• [ASSIGNMENT]:
Some lines below hold "will". Pick them out and copy them.

DATASET ENTRIES START

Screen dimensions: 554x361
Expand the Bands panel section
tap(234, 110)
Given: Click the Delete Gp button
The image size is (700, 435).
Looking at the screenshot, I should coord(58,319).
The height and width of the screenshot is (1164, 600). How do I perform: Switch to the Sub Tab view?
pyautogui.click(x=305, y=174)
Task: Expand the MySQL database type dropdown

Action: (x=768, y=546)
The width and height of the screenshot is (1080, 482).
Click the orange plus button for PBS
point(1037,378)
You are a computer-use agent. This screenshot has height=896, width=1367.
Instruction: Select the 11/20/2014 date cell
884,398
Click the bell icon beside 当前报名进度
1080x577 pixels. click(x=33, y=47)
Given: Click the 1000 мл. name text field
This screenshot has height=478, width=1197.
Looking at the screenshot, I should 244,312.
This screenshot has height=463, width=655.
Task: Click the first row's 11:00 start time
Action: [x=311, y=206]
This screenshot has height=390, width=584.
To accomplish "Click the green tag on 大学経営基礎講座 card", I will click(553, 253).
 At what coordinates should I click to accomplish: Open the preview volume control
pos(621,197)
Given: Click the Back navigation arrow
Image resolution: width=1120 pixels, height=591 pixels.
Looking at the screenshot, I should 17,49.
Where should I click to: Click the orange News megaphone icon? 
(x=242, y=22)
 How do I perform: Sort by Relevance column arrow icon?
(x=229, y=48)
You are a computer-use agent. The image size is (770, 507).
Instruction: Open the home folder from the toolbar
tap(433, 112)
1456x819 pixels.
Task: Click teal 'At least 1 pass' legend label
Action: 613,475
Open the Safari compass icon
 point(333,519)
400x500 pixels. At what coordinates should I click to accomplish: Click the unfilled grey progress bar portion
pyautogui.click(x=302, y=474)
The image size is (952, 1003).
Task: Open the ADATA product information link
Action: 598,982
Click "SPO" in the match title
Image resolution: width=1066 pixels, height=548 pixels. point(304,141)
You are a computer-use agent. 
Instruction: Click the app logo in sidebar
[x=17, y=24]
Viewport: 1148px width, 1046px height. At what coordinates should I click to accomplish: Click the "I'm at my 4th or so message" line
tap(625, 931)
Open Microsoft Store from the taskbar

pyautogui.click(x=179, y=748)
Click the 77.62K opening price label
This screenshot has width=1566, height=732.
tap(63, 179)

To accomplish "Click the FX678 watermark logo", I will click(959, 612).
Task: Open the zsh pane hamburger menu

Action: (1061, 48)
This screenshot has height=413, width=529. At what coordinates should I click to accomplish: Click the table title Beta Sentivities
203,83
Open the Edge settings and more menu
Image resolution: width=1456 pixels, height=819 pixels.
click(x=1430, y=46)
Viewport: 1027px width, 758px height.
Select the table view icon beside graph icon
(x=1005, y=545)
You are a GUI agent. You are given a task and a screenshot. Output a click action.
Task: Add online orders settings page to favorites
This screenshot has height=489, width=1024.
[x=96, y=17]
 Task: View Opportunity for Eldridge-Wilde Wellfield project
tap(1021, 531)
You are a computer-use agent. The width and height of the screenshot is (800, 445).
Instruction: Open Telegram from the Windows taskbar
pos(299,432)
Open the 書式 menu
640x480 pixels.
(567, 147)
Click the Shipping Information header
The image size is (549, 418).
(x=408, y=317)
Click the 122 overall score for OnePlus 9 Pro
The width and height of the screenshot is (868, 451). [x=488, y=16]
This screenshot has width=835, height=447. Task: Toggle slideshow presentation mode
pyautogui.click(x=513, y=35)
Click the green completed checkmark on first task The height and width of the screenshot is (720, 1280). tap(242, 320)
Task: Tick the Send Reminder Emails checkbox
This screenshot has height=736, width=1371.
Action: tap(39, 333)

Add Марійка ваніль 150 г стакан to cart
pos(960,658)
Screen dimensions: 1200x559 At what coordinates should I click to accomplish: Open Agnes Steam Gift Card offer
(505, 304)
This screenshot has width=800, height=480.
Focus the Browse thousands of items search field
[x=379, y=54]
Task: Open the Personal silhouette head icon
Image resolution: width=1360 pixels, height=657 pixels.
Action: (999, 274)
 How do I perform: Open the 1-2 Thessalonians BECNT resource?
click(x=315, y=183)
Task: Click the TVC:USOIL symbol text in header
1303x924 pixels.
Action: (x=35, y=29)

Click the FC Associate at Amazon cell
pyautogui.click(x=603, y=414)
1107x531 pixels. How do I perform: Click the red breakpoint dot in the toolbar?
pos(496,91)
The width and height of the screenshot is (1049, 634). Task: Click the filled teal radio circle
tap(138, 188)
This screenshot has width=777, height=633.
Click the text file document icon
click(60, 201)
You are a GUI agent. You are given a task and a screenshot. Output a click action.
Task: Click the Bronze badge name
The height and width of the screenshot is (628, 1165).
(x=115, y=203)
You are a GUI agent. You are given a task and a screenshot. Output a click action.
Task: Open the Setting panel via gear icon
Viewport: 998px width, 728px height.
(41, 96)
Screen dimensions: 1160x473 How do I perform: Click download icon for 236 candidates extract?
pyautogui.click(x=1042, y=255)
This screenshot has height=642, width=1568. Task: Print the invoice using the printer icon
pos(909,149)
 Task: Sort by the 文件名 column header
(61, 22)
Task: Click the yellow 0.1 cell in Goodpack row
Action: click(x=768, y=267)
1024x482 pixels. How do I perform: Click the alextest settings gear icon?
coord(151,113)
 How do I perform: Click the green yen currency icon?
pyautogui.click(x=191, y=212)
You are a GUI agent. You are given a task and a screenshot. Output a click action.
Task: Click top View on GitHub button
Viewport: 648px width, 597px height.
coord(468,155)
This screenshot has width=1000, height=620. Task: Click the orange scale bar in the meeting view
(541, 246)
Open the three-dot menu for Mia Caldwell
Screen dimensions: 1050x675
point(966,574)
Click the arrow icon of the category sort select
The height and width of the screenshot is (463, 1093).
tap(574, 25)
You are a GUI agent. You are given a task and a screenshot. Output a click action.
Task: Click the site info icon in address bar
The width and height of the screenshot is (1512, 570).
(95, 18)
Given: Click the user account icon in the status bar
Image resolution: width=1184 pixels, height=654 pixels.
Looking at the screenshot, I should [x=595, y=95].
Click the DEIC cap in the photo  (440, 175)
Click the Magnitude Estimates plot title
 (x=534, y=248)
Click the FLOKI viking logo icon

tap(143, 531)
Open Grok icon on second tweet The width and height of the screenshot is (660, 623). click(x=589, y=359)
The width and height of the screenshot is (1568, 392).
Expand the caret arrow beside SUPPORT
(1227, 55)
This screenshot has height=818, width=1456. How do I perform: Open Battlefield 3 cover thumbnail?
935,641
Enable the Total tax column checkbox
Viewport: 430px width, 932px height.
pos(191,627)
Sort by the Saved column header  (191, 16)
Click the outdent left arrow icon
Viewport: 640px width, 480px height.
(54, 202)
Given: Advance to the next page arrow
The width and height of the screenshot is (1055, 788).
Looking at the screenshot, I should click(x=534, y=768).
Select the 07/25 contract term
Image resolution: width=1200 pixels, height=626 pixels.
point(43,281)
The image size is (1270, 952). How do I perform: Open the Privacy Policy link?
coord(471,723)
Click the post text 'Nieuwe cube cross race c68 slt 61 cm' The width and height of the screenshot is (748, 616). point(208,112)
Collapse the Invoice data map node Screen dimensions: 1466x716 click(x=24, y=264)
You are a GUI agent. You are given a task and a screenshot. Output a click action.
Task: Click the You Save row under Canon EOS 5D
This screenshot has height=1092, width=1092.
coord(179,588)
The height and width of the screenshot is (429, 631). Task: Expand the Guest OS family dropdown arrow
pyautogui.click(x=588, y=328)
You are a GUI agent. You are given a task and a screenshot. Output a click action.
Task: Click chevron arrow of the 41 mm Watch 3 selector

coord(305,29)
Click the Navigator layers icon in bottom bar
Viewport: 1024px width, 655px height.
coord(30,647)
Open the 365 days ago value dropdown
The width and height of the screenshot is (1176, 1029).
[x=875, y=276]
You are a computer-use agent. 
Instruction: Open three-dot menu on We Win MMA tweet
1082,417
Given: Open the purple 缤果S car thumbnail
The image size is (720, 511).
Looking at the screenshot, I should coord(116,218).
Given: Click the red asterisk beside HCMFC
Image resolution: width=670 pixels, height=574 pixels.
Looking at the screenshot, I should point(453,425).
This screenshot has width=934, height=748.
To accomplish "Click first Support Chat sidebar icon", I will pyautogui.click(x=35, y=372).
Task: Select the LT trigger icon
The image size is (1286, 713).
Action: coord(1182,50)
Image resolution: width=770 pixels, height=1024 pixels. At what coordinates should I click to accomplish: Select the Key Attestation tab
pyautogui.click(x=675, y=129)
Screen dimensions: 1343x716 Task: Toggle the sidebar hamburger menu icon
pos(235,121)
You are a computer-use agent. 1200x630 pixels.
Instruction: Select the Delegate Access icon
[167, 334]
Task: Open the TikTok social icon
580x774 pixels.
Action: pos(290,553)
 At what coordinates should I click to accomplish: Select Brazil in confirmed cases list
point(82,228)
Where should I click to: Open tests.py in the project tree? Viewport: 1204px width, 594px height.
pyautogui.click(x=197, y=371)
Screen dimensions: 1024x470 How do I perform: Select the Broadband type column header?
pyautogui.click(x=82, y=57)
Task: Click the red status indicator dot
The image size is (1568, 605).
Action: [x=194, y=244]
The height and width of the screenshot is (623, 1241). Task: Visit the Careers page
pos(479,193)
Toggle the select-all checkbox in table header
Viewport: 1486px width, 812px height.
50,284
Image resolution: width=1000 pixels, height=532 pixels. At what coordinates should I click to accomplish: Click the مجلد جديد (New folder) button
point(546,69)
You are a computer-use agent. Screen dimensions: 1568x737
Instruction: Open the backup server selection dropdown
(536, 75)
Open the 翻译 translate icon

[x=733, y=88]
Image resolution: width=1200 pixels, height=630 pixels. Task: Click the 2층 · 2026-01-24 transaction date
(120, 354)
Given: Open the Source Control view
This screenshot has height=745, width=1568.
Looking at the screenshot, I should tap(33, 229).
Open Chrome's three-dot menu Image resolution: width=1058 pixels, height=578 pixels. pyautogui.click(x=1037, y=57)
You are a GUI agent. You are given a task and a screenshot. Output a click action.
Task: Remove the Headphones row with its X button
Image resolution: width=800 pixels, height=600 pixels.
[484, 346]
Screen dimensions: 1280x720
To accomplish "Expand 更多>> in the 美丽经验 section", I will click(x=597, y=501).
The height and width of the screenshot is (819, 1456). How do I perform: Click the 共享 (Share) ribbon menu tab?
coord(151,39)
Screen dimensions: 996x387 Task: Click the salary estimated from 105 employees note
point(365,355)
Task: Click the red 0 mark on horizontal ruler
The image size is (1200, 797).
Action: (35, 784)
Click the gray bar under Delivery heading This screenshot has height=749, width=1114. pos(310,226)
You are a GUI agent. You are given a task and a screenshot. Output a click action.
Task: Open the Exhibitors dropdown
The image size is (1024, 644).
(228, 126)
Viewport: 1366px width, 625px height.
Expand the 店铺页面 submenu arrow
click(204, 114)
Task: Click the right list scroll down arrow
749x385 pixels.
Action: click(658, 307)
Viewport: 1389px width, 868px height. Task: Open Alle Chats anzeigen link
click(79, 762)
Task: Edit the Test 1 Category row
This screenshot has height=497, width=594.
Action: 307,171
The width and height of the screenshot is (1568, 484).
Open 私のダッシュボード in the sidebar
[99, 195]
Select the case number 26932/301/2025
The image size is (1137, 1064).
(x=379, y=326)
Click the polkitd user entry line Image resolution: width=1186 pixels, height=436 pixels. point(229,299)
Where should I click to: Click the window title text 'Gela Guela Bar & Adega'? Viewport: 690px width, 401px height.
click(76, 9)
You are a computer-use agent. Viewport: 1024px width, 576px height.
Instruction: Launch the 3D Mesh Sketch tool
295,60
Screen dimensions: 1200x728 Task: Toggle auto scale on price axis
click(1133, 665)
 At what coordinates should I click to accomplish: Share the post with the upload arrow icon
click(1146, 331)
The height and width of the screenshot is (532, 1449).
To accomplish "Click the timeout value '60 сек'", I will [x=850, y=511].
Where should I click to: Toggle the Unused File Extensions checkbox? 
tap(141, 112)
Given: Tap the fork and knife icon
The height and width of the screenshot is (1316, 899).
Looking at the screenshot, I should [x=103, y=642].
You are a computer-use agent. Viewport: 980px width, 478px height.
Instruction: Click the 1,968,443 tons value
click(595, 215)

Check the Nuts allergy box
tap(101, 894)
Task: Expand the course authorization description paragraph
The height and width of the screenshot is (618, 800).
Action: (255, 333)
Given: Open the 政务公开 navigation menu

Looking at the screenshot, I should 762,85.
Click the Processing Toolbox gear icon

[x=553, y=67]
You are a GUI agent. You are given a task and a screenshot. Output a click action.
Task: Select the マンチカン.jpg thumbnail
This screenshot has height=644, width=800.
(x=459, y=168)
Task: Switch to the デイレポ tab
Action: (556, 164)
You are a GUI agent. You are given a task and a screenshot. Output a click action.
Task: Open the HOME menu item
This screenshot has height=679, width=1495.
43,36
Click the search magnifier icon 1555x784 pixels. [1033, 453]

DATASET ENTRIES END

• [RESPONSE FOR THIS EXERCISE]:
To accomplish "Click the green tag on 大学経営基礎講座 card", I will click(553, 253).
To accomplish "Click the FX678 watermark logo", I will click(959, 612).
To accomplish "Click first Support Chat sidebar icon", I will pyautogui.click(x=35, y=372).
To accomplish "Expand 更多>> in the 美丽经验 section", I will click(x=597, y=501).
To accomplish "Click the timeout value '60 сек'", I will [x=850, y=511].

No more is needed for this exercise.